メトリカル:どのような企業が買収防衛策を導入しているか(BDTIデータを利用したMetrical分析)

下表の通り、全東証一部上場企業の中で買収防衛策条項を採用していない会社は90%を超えています。Metricalのユニバース(東証一部上場会社を中心に上場会社全体よりも少し時価総額が大きい会社で構成されている)でも約90%の会社が買収防衛策条項を採用していません。

今や買収防衛策を保持していない会社が主流になっている中で、買収防衛策を採用している会社と採用していない会社のパフォーマンスとコーポレートガバナンス・プラクティスの状況を調べてみました。下表がそれらを示したものです。ご覧の通り、買収防衛策を採用していない会社のパフォーマンスが過去3年間平均のROE(actual)、ROA(actual)およびトービンのQにおいても優れていることがわかります。コーポレートガバナンス・プラクティスにおいては、独立取締役比率以外の女性取締役比率とMetricalスコアにおいて優れていることがわかりました。

さて、今回はBDTI様のご協力を得て、少し別の角度から分析を試みました。コーポレートガバナンス・コードが導入される1年前の2014年以降で買収防衛策を株主総会の議案に提案した会社について注目してみることにしました。下表が分析結果をまとめたものです。2014年以降で買収防衛策を株主総会の議案に提案した会社の総数は443社ありました。そのうち22社は非上場になりましたので、現在上場している421社(Metricalユニバース以外の109社も含まれています)のパフォーマンスとコーポレートガバナンス・プラクティスを分析してみます。421社のうち、41%に当たる173社はすでに買収防衛策を採用していません。248社が現在でも買収防衛策を保有しています。
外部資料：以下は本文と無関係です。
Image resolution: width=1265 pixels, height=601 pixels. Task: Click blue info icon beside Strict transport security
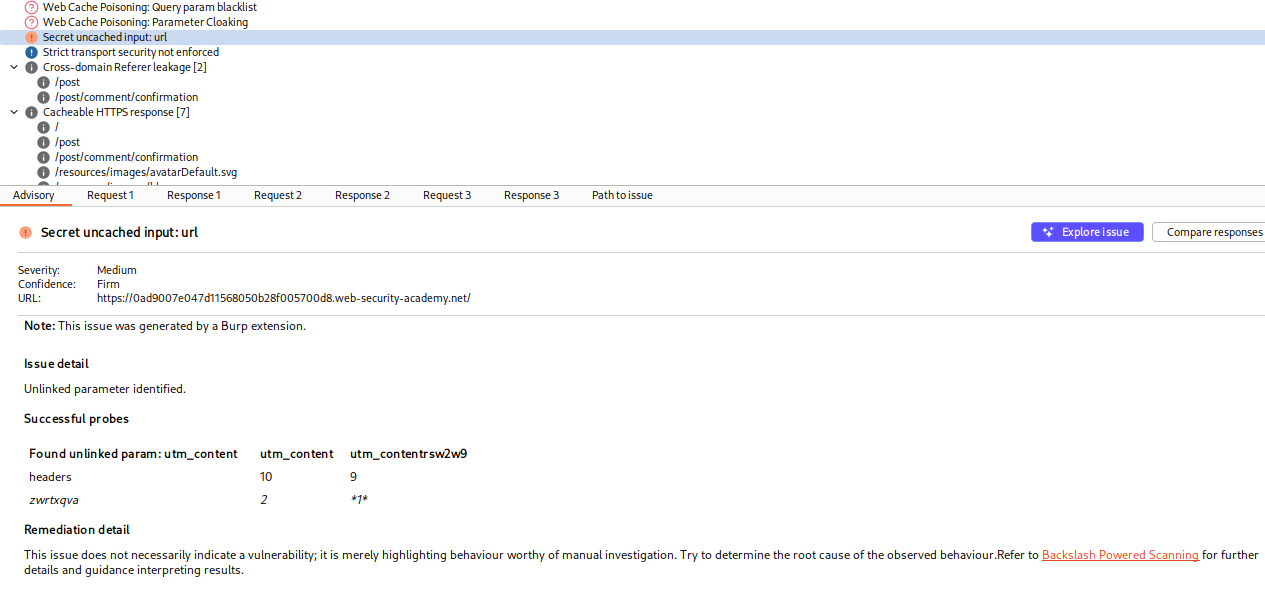click(x=32, y=52)
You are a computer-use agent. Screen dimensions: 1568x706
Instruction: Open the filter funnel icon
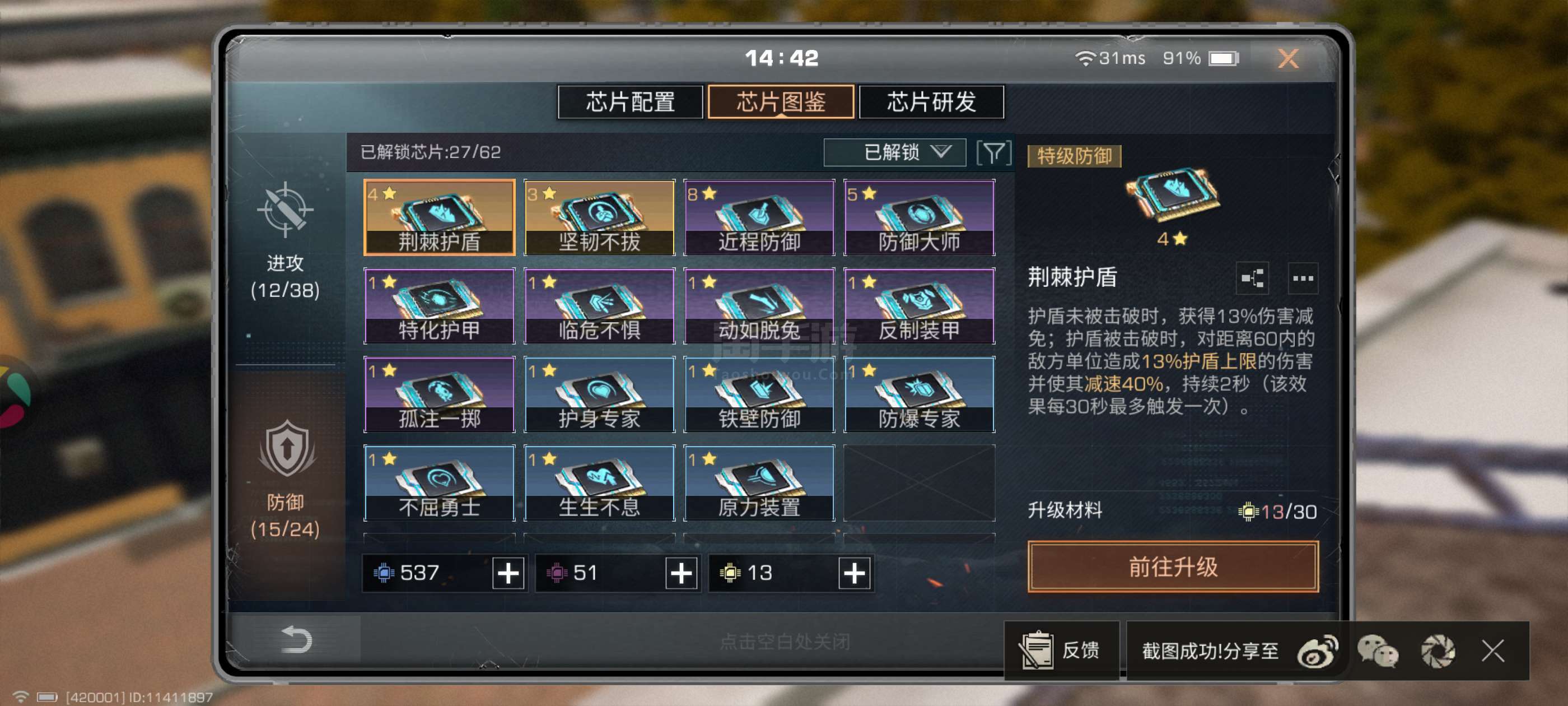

上述の通り、全上場会社で買収防衛策を保持している会社数は270社ですから、22社は2014年以前に買収防衛策を採用することを決定していて、今でも保有している会社があるということを意味しています。本件に関して論じるのは別の機会に回したいと思いますので、下表の421社に関してパフォーマンスとコーポレートガバナンス・プラクティスを調べてみると、明らかに買収防衛策を採用していない会社のパフォーマンスとコーポレートガバナンス・プラクティスが優れていることが示されています。

上述のトービンのQと下表のP/Bが示すように、買収防衛策を持っていない会社の株価が高く評価されているということは、株主にとって会社が買収防衛策を採用していることも株価が割安に評価される要因の一つであるとすれば買収防衛策条項を持っていることを問題と意識すると考えられます。また、買収防衛策を持っている会社から見れば、株価が割安に評価されているからこそ、買収防衛策条項を手放せないという思考に陥っているのではないかと推察することもできます。事実、興味深いことに同421社において買収防衛策を持っていない会社と今でも買収防衛策を持っている会社株式の時価総額の中央値はそれぞれ120,192百万円と26,772百万円です。おそらく今でも買収防衛策を持っている会社は時価総額があまり拡大していないのではないかと推測できます。成長方針を投資家に浸透させることができずに、縮こまって自分の殻に閉じこもる方に神経を尖らせているのでしたら、そのような会社の株主は不幸です。株式時価総額が小さいから買収防衛策条項を手放せないのか、買収防衛策条項があるから投資家が当該会社の株式を買うことを敬遠するのか一概には言えません。鶏が先か卵が先かという、このような議論はコーポレートガバナンスの分析でよく直面する問題です。今回の分析はまだ、最初の一歩であり、さまざまな要因をさらに分析する必要があります。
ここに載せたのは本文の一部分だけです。